Prawica z jednej strony wprowadza skrajnie restrykcyjne zakazy dotyczące aborcji, z drugiej – puszcza oko do elektoratu i wydaje się mu obiecywać, że nie będzie ich specjalnie surowo egzekwować. Prawo sobie, praktyka społeczna sobie. Zwłaszcza kobiety z klasy średniej, dysponujące środkami i znajomościami, by zorganizować sobie aborcję w Polsce albo wyjechać na Słowację, nie mają się czym martwić.
Historia pani Joanny pokazuje jednak, że państwo rządzone przez PiS nie wywiązuje się z tej umowy. Że jednak „zwalcza” kobietę, która zupełnie legalnie dokonała terminacji ciąży, brutalnie ingerując przy okazji w jej intymność. To może wywołać wściekłość i dać nowe polityczne życie postulatom zmiany prawa w kierunku, który przyjęły praktycznie wszystkie państwa Unii Europejskiej poza Polską.

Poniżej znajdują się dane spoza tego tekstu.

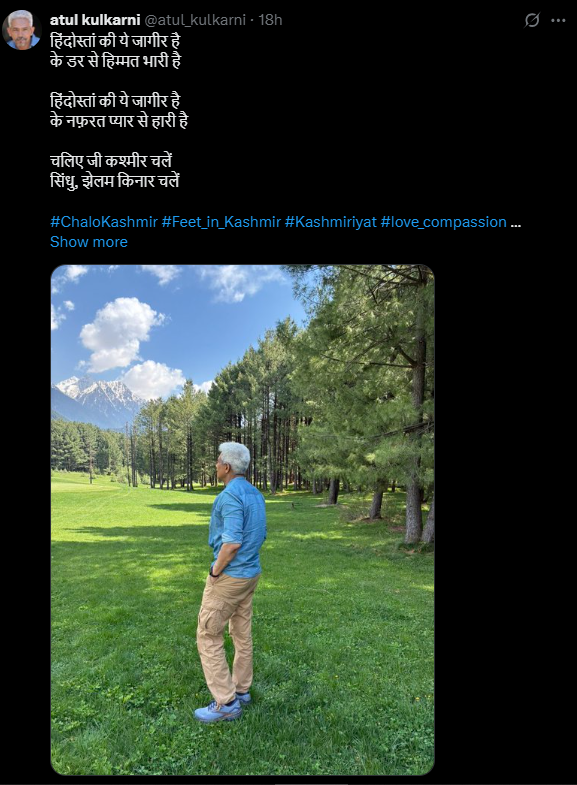
Task: Click the man in blue shirt photo
Action: tap(231, 581)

Jeśli PiS przegra, to także przez kobiety
Czy sprawy takie, jak ta z Nowego Targu i Krakowa, mogą znów wyprowadzić ludzi na ulice i zatopić PiS w wyborach? Na razie mamy wakacje, okres, gdy wyjątkowo trudno o wielkie społeczne mobilizacje. Dlatego w odpowiedzi na sprawę z Krakowa Donald Tusk zapowiedział swój „Marsz Miliona Serc” dopiero na październik – choć do tego czasu emocje mogą opaść. Wszyscy jesteśmy już zmęczeni kolejnymi nadużyciami ze strony władzy i reagujemy na nie z coraz większą obojętnością. Jeśli jednak PiS dalej będzie mówił o problemach kobiet językiem ministra Kowalczyka, jeśli wydarzy się kolejna tragedia jak w Nowym Targu albo podobny incydent jak w Krakowie, to mimo letnich miesięcy emocje społeczne znów mogą wybuchnąć.
Jedno jest pewne: jeśli PiS straci jesienią władzę, to przyszli historycy będą lokować przełomowy moment prowadzący do upadku tej partii w wyroku Trybunału Przyłębskiej. Jeśli PiS przegra, to nie tylko z powodu aborcji. Ale stosunek tej partii do kobiet i ich praw – lekceważący, skrajnie zideologizowany, pozbawiony empatii, pełen hipokryzji – znajdzie się z pewnością w pierwszej dziesiątce powodów, dla których może niedługo pożegnać się z władzą.